Pris chaque matin comme un geste santé, des compléments présentés comme protecteurs du cœur pourraient en réalité augmenter légèrement le risque d'AVC, selon une vaste étude britannique publiée dans la revue BMJ Medicine. Les chercheurs y ont analysé les habitudes de près de 415 737 adultes suivis plus de dix ans dans la base de données UK Biobank, pour comprendre le lien entre supplémentation, troubles du rythme cardiaque et accidents vasculaires. Au centre de ces travaux, on trouve les compléments à l'huile de poisson riches en oméga‑3, consommés régulièrement par près d'un tiers des participants. Chez les personnes sans maladie cardiovasculaire connue au départ, les auteurs ont observé une hausse de 13 % du risque de fibrillation auriculaire et de 5 % du risque d'AVC chez les utilisateurs réguliers, par rapport à ceux qui n'en prenaient pas.

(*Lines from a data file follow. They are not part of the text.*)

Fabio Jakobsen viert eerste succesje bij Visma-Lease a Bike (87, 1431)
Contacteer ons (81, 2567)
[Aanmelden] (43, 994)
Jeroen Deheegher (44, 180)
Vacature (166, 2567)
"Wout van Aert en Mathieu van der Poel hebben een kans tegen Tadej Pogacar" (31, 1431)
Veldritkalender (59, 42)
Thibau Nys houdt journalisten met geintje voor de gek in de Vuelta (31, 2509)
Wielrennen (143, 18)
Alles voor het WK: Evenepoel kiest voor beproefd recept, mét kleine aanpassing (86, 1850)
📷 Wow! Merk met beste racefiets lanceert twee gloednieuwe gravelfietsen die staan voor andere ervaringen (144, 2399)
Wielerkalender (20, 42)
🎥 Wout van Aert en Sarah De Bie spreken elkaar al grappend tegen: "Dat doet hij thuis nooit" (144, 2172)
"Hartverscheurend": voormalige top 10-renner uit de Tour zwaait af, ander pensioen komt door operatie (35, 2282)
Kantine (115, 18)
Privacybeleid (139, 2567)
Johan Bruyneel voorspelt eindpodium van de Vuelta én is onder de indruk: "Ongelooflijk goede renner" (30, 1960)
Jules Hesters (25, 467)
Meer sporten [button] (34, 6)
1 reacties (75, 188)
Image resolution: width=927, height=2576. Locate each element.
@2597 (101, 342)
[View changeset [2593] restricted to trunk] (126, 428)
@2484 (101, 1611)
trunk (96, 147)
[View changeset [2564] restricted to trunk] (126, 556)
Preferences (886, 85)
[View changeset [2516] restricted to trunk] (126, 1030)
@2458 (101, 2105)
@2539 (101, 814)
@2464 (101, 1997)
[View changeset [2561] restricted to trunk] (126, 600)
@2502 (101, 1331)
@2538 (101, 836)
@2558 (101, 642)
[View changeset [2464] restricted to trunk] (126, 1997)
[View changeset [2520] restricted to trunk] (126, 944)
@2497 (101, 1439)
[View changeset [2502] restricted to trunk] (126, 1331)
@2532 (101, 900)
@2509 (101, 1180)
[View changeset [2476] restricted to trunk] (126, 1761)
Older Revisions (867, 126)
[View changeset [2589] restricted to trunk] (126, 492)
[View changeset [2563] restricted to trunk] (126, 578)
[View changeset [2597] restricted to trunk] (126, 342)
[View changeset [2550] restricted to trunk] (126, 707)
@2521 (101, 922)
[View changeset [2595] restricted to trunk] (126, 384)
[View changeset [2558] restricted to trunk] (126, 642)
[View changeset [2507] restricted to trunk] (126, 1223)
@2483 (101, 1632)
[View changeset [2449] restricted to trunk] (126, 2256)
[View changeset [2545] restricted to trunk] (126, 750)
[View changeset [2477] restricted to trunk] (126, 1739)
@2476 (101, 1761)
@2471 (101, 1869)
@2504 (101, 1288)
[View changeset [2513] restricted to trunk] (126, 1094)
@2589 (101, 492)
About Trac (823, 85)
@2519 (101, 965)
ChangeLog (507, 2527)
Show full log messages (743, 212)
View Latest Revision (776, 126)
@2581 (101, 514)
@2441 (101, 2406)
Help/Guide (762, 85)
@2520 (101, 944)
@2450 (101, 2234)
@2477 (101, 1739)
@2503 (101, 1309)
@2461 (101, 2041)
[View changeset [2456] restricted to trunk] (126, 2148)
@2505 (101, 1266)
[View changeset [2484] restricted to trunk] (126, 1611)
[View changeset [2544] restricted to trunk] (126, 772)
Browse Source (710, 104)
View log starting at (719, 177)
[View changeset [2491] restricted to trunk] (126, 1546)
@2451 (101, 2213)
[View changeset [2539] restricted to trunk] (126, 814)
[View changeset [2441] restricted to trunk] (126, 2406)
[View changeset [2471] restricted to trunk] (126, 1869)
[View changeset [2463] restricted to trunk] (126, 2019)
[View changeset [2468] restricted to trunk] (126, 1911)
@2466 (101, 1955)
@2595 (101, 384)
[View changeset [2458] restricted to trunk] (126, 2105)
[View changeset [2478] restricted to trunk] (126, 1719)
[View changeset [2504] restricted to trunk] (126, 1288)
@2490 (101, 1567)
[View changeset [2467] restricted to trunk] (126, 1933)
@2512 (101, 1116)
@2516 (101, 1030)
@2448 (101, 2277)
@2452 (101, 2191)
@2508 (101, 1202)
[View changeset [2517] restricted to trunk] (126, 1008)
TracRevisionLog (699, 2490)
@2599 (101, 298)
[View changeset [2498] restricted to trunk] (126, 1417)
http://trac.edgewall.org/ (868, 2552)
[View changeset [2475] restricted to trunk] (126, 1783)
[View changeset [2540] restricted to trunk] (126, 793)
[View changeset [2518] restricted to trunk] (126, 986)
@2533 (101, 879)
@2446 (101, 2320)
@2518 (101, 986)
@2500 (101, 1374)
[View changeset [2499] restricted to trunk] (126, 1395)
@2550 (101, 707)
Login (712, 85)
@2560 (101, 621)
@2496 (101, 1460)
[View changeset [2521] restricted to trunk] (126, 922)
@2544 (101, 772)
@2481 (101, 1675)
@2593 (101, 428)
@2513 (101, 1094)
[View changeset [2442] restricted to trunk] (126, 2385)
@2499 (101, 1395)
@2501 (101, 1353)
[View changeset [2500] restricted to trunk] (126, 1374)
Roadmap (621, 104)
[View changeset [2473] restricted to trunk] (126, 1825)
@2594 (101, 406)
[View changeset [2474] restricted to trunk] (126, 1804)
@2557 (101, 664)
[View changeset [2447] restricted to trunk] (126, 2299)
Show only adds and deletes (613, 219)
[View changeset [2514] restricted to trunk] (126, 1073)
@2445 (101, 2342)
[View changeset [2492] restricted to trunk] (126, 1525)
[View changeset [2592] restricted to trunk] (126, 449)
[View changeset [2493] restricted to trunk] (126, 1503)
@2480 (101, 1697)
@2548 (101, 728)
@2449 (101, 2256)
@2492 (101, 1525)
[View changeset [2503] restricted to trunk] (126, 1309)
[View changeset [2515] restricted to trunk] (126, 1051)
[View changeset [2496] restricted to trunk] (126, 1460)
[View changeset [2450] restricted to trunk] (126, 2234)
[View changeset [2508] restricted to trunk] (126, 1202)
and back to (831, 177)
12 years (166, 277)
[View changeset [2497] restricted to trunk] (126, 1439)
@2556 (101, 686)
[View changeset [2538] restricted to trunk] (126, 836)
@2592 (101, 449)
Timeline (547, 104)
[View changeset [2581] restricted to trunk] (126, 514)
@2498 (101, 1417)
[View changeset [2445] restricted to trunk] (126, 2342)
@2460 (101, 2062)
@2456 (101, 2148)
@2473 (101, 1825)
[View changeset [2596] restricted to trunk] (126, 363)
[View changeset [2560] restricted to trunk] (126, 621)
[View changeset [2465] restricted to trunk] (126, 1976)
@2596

L'étude publiée dans BMJ Medicine décrit un suivi médian d'environ douze ans de 415 737 personnes âgées de 40 à 69 ans. Chez les volontaires sans antécédent cardiaque, l'usage régulier de compléments d'huile de poisson était lié à un risque de fibrillation auriculaire augmenté de 13 % et à un risque d'AVC augmenté de 5 %. Les auteurs de l'étude écrivent dans BMJ Medicine : "L'utilisation régulière de compléments d'huile de poisson pourrait être un facteur de risque de fibrillation auriculaire et d'AVC dans la population générale". Ils estiment que ces compléments peuvent jouer des rôles différents selon le profil cardiovasculaire, et appellent à de nouvelles recherches pour comprendre ces mécanismes.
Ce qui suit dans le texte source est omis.